Sente saudade do pai carinhoso, aquele que nos sábados à tarde levava a família para passear, do pai que fazia o domingo ser de praia, refrigerante e frango assado, a velha Rural Willys aos solavancos por ruas esburacadas. O mar abria suas águas oferecendo-lhes também um mundo mágico de felicidade imorredoura. Ilusões. Tudo acabara quando o pai se entregou à bebida definitivamente, deixando-a triste, os filhos perdidos espectadores de brigas, até o tapa final marcando o rosto e a vida da mãe. Saíra de casa pra nunca mais.
Sua infância se transformou de repente em responsabilidade no cotidiano de assumir papel de adulto perante os irmãos na incapacidade da mãe que se dera aos remédios como se dá a um amante, faminta, instintiva, trôpega e cega. Inútil ilusão. Amantes ambos os pais de realidades coloridas e fantasmagóricas. Não havia bebida, remédios que pudessem realizar milagres de cuidar dos irmãos, de si. À falta de opção reagira com qualquer trabalho que desse dinheiro, comida, calçado. Cresceram.
O mal-estar aumenta à medida que os pensamentos se aprofundam na dor antiga. O lugar desconfortável não lhe permite um segundo de relaxamento, quanto mais que percebe os olhares de alguns em si. Hienas, urubus! Será a sobremesa de todas as conversas amanhã. De todos ali, a quem pode chamar de amigo, a quem confiar sua angústia? Toda a vida sentira-se só arrodeada das solicitações dos irmãos, das necessidades do marido e dos filhos.
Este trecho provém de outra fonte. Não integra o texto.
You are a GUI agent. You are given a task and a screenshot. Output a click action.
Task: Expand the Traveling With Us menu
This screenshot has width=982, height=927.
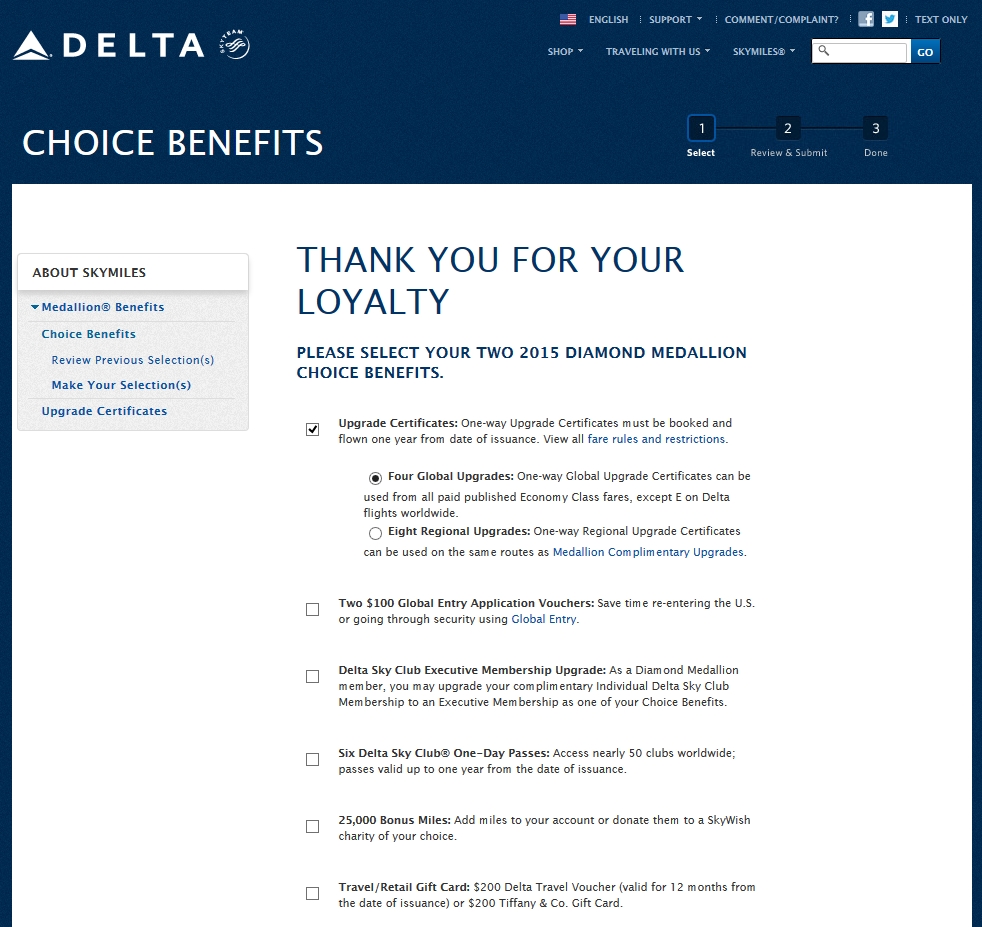657,51
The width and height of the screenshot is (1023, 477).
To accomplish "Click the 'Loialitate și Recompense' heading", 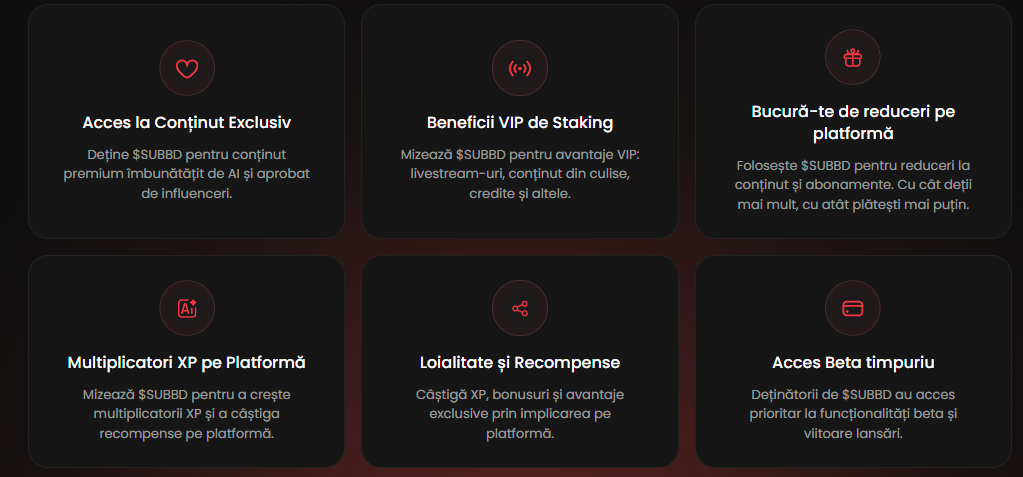I will point(520,363).
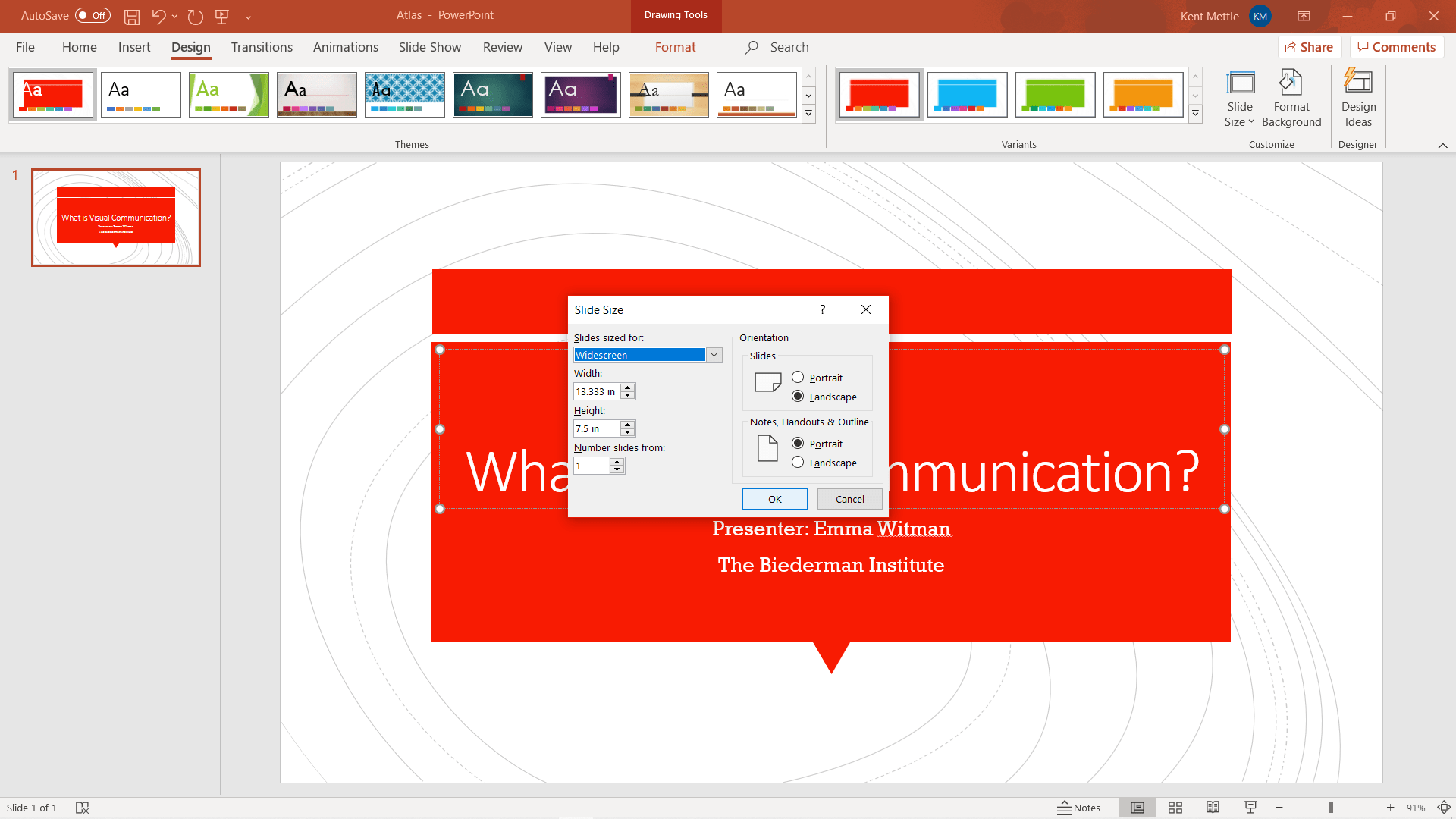
Task: Open Format Background pane
Action: pos(1291,99)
Perguntara vezes sem conta como sobrevivera a tanto. Perdição de pai e mãe deixara sinais no rosto e na alma. A família produzira de doutores a bandidos. Ela, ao casamento se vendera por viagens, carros, mansão, mascarados pelo tratamento da mãe. Há muito a mãe sob luxo de mármore, pai sob terra anônima. Da futilidade da vida, os filhos não a salvaram, entregando-se faminta, instintiva, trôpega e cega a amantes. Ilusões.
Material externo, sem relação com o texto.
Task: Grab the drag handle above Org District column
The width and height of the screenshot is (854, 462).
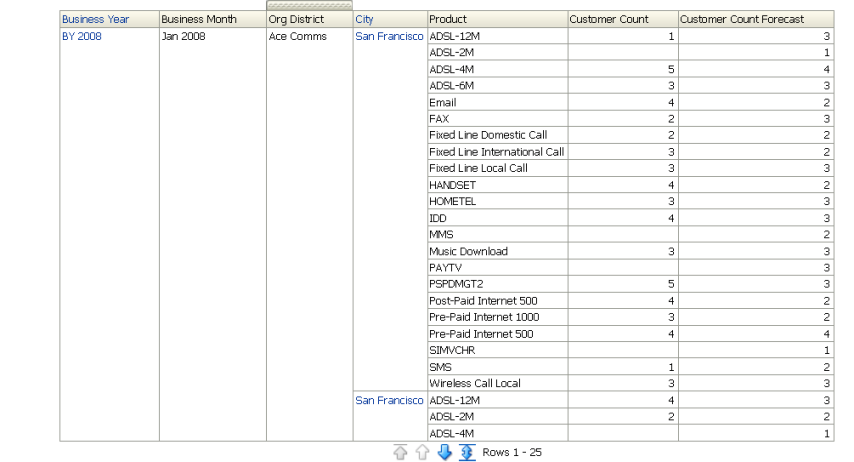Action: (309, 5)
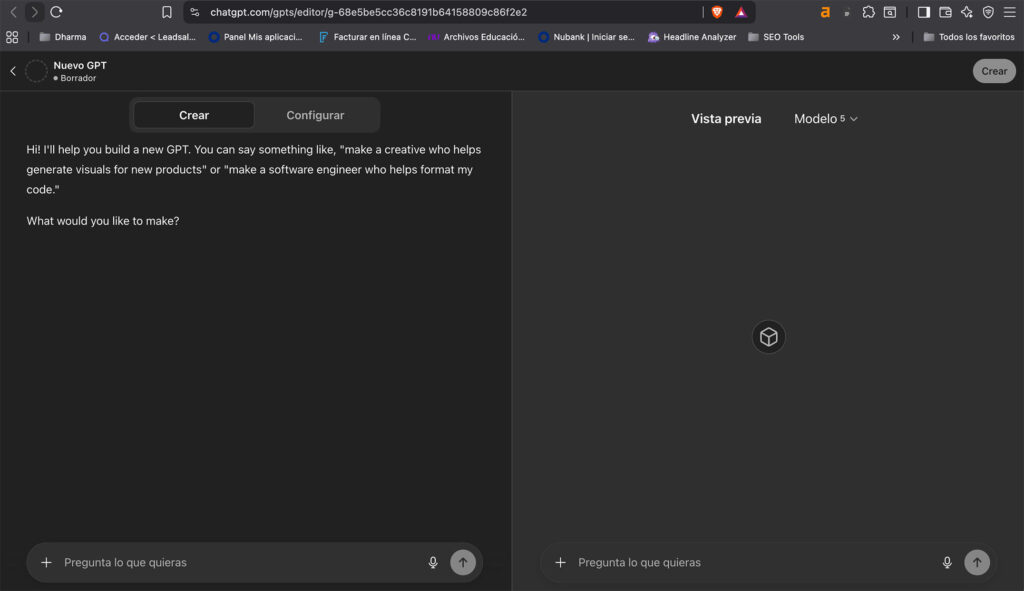Open the browser extensions puzzle icon

(868, 13)
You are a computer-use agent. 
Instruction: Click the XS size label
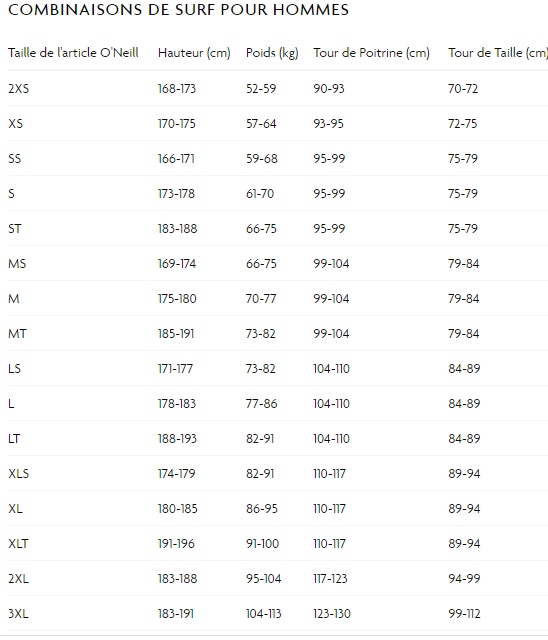pos(16,124)
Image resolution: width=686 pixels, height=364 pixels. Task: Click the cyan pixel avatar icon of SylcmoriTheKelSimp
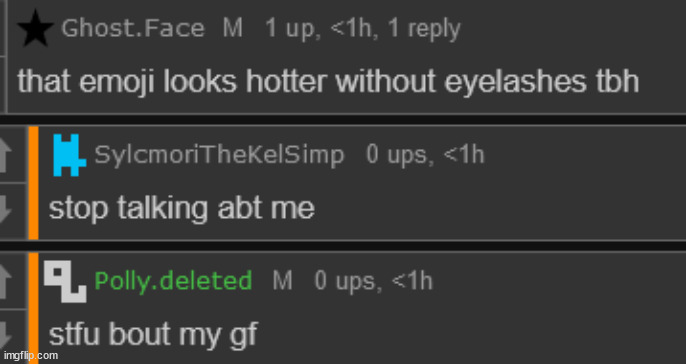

Os rostos dentro da névoa parecem perplexos, os óculos escuros refletindo o sol da tarde lá fora. Pairando sobre a sala, escuta pedaços de conversas. Uma fisgada no estômago lhe relembra da falta de alimento. Ao forçar a mente, vê-se na noite anterior matando a sede na bebida, a fome no colorido dos comprimidos que engolira a mancheia. Deixara o marido depois dos filhos crescidos e à bebida e aos remédios se entregara faminta, trôpega e cega na substituição dos amantes. Inútil.
Vê a filha mais velha se aproximando e tenta afagar-lhe o rosto banhado em lágrimas que não entende, mesmo sabendo-a dona de uma sensibilidade à flor da pele. A mão ainda sobre o peito não lhe obedece. Intrigada, abre a boca, grita pela filha, mas som algum lhe escapa. De repente se lembra: de todas as entregas que fizera na vida, esquecera de se entregar ávida, mármore e ferro, confiante à vida. Inútil! Preferira entregar-se trôpega e cega à morte como se dera ao amante!